→ DESCRIPTION OF THE TASK:
Give back exactly the lines of the entries below from the line with "Task: Click the Show All button" to the line with "is (1000, 607).", inclusive, and only those.

(Data excerpts)
# # #

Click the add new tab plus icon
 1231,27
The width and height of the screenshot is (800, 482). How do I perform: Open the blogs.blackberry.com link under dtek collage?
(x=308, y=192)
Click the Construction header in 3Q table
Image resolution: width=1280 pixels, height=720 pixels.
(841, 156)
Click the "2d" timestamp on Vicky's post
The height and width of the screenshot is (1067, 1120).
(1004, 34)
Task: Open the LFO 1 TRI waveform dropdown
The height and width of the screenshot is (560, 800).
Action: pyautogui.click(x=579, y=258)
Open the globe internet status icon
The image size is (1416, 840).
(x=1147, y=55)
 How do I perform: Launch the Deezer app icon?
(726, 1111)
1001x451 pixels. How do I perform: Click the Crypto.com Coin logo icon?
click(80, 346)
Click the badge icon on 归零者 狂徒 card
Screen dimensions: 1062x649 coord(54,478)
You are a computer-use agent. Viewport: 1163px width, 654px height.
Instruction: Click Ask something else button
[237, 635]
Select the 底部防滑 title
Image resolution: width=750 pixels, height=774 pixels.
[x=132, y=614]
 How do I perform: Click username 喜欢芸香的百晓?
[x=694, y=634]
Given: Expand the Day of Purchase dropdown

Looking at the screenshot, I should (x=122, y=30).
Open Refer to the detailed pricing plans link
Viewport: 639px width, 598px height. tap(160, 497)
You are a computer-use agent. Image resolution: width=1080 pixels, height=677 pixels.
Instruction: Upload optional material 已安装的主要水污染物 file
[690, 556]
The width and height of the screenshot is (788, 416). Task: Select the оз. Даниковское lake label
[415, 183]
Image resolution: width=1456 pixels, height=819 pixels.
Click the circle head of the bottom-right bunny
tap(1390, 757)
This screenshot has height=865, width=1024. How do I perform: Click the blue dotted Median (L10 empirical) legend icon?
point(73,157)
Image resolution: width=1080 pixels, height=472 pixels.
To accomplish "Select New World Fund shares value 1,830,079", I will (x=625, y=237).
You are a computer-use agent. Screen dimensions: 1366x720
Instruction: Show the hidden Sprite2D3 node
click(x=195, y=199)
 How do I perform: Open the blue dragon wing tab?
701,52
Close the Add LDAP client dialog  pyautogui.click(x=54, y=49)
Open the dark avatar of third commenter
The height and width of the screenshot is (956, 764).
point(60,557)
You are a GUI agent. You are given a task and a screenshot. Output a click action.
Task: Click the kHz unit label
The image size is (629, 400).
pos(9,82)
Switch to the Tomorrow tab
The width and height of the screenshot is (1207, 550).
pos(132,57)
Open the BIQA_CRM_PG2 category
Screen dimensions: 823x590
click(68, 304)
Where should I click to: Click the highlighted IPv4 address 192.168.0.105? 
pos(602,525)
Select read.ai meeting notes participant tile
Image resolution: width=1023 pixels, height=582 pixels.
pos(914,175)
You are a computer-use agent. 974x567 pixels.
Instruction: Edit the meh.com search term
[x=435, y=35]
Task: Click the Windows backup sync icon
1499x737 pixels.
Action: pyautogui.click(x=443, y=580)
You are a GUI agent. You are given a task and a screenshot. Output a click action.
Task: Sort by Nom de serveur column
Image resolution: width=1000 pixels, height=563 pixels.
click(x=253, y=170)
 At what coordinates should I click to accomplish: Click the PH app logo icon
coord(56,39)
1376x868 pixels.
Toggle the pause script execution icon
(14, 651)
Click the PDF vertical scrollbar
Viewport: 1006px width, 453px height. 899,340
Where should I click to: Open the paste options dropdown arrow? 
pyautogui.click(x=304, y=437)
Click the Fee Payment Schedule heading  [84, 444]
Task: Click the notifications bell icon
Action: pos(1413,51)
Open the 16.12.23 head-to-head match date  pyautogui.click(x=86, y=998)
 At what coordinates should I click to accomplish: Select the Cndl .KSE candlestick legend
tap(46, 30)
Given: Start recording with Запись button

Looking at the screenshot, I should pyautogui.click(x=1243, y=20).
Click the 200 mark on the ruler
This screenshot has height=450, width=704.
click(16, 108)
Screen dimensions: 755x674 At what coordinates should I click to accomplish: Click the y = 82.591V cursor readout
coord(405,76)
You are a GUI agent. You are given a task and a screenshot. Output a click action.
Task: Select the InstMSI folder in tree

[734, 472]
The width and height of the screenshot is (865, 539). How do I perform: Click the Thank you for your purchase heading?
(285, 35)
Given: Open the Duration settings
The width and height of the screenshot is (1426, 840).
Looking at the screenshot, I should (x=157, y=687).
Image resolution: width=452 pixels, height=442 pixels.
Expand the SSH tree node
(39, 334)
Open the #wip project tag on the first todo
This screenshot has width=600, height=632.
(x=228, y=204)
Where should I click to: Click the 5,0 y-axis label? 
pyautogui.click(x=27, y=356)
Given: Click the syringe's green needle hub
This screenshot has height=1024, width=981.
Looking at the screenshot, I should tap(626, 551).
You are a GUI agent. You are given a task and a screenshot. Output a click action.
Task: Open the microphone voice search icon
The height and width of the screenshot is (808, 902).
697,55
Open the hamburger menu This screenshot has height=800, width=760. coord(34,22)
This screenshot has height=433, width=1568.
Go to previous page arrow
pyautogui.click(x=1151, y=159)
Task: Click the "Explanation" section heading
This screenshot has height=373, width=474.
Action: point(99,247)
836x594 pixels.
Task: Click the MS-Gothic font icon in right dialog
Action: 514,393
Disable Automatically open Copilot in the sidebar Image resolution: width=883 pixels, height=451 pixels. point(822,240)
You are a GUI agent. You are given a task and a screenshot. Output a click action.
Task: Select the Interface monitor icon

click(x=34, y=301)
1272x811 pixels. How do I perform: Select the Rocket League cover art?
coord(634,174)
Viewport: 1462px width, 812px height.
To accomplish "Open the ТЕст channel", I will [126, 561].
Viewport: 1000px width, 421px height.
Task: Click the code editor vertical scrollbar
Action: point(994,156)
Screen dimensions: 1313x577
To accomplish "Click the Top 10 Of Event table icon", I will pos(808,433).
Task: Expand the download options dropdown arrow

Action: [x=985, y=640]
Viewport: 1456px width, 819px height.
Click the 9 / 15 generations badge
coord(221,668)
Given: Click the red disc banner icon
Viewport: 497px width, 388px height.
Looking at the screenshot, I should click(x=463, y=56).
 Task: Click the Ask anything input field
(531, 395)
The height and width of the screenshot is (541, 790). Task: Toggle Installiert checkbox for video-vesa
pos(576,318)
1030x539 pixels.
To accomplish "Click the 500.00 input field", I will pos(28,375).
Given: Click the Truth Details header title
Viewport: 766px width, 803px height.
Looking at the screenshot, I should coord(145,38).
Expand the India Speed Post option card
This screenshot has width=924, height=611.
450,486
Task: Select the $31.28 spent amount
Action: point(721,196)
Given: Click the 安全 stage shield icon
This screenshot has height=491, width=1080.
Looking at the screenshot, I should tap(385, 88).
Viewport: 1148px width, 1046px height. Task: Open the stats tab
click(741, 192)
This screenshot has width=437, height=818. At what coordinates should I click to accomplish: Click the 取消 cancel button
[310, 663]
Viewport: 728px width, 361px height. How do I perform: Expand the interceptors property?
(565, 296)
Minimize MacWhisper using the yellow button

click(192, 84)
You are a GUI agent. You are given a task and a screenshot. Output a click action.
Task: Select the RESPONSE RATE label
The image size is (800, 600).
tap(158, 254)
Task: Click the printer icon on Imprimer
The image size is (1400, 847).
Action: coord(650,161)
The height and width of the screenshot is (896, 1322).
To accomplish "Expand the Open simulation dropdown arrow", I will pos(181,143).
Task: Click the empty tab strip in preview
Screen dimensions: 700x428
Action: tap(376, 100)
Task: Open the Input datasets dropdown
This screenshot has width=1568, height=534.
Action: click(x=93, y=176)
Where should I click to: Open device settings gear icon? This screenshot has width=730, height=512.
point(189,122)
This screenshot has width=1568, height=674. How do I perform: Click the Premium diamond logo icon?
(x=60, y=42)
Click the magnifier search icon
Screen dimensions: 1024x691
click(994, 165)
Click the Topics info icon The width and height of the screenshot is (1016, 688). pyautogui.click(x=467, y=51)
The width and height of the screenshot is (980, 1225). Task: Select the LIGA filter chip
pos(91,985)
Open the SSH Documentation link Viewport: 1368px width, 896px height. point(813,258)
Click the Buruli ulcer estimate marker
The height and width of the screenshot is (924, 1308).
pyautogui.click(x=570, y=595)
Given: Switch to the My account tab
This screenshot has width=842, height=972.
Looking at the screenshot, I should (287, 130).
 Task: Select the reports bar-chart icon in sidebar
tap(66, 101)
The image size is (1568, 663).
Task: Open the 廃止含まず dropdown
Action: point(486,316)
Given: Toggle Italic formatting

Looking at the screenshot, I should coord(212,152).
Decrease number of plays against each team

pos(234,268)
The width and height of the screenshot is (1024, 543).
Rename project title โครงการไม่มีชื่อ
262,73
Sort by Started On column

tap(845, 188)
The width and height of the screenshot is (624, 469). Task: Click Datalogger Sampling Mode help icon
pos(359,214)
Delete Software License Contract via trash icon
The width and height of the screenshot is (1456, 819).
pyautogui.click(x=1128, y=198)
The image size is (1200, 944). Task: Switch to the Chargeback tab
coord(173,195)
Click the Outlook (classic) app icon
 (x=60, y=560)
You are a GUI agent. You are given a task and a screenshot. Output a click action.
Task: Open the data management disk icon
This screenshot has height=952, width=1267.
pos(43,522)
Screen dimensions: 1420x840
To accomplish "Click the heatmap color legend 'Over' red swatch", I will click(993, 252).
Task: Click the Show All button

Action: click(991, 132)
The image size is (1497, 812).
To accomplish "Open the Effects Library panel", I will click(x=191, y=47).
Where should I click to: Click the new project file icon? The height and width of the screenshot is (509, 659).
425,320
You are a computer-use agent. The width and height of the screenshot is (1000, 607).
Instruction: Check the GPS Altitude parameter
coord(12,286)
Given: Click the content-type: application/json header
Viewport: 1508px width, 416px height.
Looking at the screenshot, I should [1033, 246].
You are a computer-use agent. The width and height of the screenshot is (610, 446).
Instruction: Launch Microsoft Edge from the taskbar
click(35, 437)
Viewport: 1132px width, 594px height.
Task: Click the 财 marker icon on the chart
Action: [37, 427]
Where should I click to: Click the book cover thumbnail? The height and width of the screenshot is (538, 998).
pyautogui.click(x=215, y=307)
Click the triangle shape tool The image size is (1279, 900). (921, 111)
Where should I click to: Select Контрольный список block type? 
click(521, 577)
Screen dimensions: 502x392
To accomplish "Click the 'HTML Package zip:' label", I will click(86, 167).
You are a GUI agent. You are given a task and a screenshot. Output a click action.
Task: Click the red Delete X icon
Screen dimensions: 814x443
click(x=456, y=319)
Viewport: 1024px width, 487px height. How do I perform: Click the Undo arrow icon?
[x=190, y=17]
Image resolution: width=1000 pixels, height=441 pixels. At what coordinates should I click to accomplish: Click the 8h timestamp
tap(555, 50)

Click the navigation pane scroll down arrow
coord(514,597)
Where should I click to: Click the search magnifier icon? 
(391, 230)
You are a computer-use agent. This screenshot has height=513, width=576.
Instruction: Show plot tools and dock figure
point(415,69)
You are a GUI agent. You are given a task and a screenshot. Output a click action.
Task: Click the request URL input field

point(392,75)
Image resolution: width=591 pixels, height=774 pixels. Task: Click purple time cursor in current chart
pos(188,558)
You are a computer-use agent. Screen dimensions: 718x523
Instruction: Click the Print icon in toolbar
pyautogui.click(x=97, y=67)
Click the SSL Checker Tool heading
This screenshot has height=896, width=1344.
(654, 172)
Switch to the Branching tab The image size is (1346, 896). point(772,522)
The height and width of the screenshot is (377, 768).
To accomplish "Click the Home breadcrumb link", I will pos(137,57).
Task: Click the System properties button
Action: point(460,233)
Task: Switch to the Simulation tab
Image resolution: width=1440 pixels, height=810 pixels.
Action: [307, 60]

# # #

→ SOLUTION BELOW:
Task: Click the Show All button

Action: click(991, 132)
The image size is (1497, 812).
To accomplish "Open the Effects Library panel", I will click(x=191, y=47).
Where should I click to: Click the new project file icon? The height and width of the screenshot is (509, 659).
425,320
You are a computer-use agent. The width and height of the screenshot is (1000, 607).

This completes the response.